Curcumin is a naturally occurring p300-histone acetyltransferase (p300-HAT) inhibitor that suppresses cardiomyocyte hypertrophy and the development of heart failure in experimental animal models. To enhance the therapeutic potential of curcumin against heart failure, we produced a series of synthetic curcumin analogues and investigated their inhibitory activity against p300-HAT. The compound with the strongest activity was further evaluated to determine its effects on cardiomyocyte hypertrophy and pressure overload-induced heart failure in mice.
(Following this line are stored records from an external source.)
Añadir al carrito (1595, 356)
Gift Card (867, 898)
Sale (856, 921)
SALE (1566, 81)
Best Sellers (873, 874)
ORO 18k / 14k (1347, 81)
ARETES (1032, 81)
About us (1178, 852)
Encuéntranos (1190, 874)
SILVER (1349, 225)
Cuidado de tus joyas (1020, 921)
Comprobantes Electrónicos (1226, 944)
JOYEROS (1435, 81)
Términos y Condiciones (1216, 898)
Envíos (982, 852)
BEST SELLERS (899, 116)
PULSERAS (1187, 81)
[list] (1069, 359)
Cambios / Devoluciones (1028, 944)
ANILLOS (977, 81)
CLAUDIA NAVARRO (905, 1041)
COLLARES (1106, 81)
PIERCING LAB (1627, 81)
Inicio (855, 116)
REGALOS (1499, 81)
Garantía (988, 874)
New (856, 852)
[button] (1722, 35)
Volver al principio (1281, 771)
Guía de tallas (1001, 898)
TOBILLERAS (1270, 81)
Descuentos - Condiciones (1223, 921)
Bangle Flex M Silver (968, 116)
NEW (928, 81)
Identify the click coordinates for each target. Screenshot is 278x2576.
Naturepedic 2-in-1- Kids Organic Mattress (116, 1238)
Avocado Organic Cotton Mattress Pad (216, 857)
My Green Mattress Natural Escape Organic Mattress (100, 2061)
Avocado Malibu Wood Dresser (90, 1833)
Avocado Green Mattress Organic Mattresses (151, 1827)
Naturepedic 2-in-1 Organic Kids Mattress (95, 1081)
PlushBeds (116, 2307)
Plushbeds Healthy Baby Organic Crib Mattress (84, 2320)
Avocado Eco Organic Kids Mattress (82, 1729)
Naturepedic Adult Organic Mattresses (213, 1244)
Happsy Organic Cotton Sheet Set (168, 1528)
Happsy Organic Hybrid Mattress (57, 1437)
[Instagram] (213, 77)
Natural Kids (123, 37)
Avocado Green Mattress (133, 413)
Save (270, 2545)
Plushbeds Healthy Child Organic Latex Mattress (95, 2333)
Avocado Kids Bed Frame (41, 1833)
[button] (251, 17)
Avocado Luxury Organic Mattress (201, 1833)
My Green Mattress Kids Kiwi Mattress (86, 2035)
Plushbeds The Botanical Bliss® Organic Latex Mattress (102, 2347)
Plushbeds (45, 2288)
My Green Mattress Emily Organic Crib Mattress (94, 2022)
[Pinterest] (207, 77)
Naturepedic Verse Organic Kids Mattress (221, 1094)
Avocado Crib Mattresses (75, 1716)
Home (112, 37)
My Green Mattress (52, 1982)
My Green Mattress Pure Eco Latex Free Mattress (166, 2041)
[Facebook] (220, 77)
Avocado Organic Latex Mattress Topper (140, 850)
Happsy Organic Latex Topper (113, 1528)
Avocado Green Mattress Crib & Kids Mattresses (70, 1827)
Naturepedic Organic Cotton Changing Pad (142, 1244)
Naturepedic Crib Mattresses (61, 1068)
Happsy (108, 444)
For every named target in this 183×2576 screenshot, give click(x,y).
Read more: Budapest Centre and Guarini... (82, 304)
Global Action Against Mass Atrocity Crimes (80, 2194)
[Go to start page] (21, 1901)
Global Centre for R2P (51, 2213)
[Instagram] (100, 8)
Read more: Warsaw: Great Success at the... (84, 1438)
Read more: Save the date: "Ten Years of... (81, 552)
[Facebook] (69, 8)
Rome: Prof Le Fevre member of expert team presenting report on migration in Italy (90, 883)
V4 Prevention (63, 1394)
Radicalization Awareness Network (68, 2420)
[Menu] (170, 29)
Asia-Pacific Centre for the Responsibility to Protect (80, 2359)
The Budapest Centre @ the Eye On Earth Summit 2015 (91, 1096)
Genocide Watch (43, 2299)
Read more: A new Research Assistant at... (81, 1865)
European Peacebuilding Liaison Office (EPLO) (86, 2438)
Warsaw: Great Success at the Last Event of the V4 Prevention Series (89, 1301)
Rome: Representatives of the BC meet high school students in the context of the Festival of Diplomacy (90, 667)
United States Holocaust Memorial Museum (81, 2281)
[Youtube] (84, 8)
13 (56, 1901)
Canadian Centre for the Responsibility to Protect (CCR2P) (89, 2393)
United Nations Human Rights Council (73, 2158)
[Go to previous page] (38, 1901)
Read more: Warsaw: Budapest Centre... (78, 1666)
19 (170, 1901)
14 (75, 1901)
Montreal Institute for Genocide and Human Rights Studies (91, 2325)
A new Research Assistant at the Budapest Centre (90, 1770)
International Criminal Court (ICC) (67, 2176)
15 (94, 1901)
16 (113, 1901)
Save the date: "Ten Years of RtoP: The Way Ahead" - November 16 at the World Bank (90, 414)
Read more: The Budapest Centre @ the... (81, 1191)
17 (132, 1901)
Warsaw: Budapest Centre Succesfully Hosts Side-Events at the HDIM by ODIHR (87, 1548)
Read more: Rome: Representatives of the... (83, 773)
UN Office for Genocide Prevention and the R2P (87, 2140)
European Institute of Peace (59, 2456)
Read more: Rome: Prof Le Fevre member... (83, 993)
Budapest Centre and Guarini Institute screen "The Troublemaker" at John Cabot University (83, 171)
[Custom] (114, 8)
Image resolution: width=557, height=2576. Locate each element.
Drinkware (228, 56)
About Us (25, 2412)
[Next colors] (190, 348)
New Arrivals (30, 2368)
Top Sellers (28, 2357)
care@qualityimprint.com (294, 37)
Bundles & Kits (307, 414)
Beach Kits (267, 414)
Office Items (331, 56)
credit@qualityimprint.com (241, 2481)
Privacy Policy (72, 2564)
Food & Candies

We synthesised five synthetic curcumin analogues and found that a compound we have named GO-Y030 most strongly inhibited p300-HAT activity. Furthermore, 1 μM GO-Y030, in a manner equivalent to 10 µM curcumin, suppressed phenylephrine-induced hypertrophic responses in cultured cardiomyocytes. In mice undergoing transverse aortic constriction surgery, administration of GO-Y030 at a mere 1% of an equivalently-effective dose of curcumin significantly attenuated cardiac hypertrophy and systolic dysfunction. In addition, this low dose of GO-Y030 almost completely blocked histone H3K9 acetylation and eliminated left ventricular fibrosis. A low dose of the synthetic curcumin analogue GO-Y030 effectively inhibits p300-HAT activity and markedly suppresses the development of heart failure in mice.